1/4 GP = 1gp = 4SP = 16sp = 1600cp

Then just adjust the treasure load to be more copper and silver, reserving a few gold pieces for when you really get up there in levels. Low level grunt monsters (Orks, Goblins, Hobgoblins, Bugbears, Gnolls, etc) should never be carrying anything more than a few silver pennies and most copper pennies. The don't forget other money sinks to eat into that treasure haul.
"My political opinions lean more and more to Anarchy (philosophically understood, meaning abolition of control not whiskered men with bombs)" - JRR Tolkien

"Democracy too is a religion. It is the worship of Jackals by Jackasses." HL Mencken

Banjo Destructo

Would it be less confusing to use abbreviations like..
GC = gold coin, GP = gold penny
SC = silver coin, SP = silver penny, etc?

Insane Nerd Ramblings

Quote from: Banjo Destructo on February 29, 2024, 11:01:01 AM
Would it be less confusing to use abbreviations like..
GC = gold coin, GP = gold penny
SC = silver coin, SP = silver penny, etc?

Well, you could use historical coinage names like Crown, Half-Crown, Shilling, Farthing, etc instead...
"My political opinions lean more and more to Anarchy (philosophically understood, meaning abolition of control not whiskered men with bombs)" - JRR Tolkien

"Democracy too is a religion.
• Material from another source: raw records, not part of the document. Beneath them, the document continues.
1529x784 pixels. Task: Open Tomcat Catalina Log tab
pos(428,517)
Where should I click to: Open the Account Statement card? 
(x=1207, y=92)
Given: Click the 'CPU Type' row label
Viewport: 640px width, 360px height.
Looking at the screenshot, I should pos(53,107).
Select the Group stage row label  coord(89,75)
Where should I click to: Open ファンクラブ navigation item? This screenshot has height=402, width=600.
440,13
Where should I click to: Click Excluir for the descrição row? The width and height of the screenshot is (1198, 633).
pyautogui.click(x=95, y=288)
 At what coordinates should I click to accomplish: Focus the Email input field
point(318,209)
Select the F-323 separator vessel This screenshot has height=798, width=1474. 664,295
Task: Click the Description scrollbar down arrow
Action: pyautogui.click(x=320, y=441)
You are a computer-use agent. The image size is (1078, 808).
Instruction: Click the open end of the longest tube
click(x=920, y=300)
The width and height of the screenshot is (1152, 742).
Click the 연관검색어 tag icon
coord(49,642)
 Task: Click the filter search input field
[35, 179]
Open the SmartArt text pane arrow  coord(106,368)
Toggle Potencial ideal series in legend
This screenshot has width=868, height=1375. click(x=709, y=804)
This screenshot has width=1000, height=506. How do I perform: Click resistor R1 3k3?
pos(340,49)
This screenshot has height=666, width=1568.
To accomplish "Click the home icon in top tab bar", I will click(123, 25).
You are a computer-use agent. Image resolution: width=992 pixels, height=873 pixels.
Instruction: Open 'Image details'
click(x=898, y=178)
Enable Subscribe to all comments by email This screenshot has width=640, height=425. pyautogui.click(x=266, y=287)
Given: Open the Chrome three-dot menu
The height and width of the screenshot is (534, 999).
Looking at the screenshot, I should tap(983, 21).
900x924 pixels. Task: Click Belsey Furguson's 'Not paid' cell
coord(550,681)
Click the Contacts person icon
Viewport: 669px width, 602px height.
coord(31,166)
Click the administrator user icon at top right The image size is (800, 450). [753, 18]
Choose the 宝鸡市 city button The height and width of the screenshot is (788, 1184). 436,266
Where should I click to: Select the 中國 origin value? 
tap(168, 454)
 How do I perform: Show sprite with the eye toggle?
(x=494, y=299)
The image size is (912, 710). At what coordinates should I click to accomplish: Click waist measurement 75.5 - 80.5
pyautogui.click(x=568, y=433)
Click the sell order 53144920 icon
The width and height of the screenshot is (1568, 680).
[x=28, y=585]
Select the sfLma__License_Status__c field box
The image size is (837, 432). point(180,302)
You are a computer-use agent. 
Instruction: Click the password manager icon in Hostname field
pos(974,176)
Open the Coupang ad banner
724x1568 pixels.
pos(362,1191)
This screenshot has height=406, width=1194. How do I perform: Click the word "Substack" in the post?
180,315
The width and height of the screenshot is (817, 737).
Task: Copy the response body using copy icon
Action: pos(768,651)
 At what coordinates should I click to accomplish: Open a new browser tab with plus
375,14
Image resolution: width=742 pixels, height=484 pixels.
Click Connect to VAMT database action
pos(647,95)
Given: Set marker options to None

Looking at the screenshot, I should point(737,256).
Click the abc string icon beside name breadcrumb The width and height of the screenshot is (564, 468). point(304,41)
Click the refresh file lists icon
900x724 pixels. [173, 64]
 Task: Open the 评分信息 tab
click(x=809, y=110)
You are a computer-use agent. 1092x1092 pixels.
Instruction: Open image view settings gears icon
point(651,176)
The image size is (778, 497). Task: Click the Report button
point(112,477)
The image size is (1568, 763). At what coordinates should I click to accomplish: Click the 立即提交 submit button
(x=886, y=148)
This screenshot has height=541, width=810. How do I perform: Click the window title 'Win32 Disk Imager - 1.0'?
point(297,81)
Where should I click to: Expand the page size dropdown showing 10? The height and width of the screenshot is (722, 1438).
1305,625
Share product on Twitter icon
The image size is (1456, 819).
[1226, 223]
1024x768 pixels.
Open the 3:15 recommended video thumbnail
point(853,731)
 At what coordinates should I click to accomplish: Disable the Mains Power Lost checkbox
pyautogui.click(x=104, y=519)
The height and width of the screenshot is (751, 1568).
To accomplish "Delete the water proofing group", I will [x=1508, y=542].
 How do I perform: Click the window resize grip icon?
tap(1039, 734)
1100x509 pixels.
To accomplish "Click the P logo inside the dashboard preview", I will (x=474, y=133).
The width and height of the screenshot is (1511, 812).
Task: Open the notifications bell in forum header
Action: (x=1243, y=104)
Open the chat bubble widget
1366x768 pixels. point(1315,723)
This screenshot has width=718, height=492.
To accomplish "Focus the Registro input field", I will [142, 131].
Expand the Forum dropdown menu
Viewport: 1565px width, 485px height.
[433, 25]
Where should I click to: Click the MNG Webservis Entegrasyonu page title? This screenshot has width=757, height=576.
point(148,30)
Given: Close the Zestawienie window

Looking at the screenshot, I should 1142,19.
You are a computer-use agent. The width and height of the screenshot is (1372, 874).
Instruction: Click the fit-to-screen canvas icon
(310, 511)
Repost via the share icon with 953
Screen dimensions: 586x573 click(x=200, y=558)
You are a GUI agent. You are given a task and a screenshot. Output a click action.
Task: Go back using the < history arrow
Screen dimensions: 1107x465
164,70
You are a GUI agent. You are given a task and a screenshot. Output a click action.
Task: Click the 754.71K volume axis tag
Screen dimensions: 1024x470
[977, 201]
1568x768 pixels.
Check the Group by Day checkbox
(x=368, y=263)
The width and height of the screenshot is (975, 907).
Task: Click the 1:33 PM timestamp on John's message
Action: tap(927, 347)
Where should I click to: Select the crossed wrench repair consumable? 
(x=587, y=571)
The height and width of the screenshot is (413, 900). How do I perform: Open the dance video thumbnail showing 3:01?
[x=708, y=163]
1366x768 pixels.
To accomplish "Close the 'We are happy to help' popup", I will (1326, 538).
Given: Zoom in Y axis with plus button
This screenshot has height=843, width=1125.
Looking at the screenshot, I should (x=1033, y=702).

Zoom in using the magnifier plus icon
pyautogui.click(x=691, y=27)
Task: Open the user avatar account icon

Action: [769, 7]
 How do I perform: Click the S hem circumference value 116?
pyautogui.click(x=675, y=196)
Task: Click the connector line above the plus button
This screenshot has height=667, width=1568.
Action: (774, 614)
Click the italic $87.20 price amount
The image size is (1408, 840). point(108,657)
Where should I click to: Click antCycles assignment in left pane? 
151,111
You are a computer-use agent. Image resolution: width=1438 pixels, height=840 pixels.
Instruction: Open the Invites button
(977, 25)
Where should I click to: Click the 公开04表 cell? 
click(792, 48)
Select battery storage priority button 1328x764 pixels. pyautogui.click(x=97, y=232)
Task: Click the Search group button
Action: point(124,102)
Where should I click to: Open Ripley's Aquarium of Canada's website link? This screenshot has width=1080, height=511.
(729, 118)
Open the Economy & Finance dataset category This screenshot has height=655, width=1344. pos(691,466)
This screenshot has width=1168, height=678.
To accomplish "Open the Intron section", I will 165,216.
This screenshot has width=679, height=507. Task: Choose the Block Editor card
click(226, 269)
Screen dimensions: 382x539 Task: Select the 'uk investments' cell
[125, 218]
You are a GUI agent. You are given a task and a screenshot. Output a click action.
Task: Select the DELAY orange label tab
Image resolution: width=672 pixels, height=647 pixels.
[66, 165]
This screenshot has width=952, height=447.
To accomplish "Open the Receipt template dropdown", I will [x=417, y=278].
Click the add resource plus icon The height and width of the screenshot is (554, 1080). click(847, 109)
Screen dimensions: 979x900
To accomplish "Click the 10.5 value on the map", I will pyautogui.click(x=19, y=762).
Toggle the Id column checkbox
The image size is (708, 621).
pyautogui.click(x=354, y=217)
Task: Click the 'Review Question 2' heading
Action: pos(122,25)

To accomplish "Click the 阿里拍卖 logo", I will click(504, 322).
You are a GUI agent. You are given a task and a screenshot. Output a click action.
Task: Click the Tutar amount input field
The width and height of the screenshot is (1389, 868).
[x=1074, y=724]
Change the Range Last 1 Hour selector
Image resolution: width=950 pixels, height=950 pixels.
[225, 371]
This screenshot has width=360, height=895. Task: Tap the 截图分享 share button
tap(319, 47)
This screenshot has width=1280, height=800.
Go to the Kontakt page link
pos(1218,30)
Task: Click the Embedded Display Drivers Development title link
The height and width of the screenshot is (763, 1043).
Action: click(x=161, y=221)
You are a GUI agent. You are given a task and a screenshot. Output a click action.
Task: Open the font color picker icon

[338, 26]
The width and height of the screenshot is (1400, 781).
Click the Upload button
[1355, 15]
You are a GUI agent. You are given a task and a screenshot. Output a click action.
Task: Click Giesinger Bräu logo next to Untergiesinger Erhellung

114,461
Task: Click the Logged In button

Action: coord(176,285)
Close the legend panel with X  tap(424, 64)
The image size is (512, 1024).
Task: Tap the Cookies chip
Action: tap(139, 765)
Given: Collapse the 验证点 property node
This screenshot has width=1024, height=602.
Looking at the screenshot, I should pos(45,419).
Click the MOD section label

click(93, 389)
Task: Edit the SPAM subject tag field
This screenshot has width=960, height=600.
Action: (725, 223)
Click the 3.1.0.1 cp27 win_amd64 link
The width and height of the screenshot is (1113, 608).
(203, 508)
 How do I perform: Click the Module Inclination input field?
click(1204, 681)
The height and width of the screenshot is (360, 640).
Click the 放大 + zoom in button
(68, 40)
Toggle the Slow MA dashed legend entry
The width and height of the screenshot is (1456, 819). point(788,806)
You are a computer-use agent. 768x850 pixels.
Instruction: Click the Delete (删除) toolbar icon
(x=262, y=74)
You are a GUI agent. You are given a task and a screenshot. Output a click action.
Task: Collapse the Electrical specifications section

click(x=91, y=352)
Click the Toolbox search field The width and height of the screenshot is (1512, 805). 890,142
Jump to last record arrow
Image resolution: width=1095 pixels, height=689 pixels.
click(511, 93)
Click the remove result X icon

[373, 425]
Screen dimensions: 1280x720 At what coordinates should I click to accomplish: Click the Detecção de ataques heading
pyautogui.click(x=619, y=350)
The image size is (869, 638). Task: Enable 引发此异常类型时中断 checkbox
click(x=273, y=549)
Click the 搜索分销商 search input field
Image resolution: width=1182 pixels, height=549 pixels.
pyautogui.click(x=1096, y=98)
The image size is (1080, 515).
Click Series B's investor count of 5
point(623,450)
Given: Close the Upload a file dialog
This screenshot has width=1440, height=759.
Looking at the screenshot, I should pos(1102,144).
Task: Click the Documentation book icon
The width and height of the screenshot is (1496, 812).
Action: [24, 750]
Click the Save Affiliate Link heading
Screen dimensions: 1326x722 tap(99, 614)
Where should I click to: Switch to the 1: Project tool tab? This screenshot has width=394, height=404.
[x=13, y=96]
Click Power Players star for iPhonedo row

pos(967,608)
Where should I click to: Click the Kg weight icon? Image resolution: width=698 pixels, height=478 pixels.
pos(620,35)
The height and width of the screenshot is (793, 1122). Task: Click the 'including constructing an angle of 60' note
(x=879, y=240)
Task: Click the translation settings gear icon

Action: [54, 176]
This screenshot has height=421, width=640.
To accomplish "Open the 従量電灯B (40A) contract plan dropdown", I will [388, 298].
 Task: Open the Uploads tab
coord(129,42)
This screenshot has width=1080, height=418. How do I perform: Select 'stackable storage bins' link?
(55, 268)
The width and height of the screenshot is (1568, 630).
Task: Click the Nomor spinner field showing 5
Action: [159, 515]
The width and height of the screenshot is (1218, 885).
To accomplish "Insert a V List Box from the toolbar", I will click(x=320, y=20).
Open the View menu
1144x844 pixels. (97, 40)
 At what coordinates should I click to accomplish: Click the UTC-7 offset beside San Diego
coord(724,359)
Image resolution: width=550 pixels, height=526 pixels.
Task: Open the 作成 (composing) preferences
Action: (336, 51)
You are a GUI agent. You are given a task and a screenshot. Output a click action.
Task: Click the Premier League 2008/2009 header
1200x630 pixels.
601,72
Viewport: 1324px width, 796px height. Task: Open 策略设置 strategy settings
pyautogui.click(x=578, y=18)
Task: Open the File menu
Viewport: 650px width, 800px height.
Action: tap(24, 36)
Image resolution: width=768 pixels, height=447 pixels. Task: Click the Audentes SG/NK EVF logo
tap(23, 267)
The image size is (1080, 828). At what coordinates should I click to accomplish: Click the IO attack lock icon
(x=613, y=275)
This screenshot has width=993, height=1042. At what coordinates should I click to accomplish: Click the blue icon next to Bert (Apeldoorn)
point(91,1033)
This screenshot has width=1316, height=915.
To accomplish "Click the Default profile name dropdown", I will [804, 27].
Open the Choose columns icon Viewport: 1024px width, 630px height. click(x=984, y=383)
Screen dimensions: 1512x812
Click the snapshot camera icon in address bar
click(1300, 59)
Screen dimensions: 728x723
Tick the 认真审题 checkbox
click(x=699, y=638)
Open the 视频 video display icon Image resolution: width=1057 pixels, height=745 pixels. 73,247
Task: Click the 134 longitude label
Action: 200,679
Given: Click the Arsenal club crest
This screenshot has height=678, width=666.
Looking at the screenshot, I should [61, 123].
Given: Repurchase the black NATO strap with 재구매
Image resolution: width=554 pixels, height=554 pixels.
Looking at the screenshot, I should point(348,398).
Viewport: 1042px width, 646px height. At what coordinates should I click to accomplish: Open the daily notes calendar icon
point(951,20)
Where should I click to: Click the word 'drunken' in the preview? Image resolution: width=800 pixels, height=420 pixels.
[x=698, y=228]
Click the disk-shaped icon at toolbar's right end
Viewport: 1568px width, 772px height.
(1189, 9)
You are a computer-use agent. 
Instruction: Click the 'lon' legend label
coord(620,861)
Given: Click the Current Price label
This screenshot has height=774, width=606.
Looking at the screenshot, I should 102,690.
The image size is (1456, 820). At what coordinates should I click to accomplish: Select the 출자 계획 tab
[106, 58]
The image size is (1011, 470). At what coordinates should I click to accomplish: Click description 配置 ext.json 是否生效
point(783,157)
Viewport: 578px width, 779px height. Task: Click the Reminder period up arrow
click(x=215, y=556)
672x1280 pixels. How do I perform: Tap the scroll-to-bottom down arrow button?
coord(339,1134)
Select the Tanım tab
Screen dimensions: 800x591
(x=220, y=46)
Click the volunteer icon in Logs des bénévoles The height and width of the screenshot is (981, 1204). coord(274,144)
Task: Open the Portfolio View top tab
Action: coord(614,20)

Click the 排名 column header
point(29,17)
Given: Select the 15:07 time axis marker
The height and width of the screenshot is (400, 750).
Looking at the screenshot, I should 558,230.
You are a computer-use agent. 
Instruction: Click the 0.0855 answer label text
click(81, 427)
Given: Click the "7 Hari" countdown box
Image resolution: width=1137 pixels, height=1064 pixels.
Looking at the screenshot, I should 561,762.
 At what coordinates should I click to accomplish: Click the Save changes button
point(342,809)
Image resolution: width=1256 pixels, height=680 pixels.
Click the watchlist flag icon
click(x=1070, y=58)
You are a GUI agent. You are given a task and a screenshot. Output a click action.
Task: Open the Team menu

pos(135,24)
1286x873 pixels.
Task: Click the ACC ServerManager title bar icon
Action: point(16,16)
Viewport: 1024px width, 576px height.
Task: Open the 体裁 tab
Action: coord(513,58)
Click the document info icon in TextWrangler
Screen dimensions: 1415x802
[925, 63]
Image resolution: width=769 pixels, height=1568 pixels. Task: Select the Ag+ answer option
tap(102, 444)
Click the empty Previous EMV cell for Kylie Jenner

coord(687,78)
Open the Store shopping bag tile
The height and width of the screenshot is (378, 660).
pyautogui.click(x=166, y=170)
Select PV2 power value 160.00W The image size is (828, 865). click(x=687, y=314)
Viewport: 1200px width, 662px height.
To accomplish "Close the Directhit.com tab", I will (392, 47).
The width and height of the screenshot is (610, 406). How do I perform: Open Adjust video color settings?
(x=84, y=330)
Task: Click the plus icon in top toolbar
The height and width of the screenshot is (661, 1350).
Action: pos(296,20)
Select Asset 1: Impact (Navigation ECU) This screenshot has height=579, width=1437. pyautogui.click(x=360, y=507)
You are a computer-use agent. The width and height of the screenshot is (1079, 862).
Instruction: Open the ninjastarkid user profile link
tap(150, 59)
It is the worship of Jackals by Jackasses." HL Mencken

Banjo Destructo

Quote from: Insane Nerd Ramblings on February 29, 2024, 11:03:00 AM
Quote from: Banjo Destructo on February 29, 2024, 11:01:01 AM
Would it be less confusing to use abbreviations like..
GC = gold coin, GP = gold penny
SC = silver coin, SP = silver penny, etc?

Well, you could use historical coinage names like Crown, Half-Crown, Shilling, Farthing, etc instead...
Were those common for most of history in most of the world though? or just part of history in part of the world?  I mean I guess we're talking about a fantasy game so you can come up with any coinage system you want.   But I think the idea of using a penny is interesting as I've never seen that in a game before,  but having a piece and a penny is the same letter, leading to the same abreviation just a difference in capitalization,  going from coin to penny at least gives a different letter for abbreviating.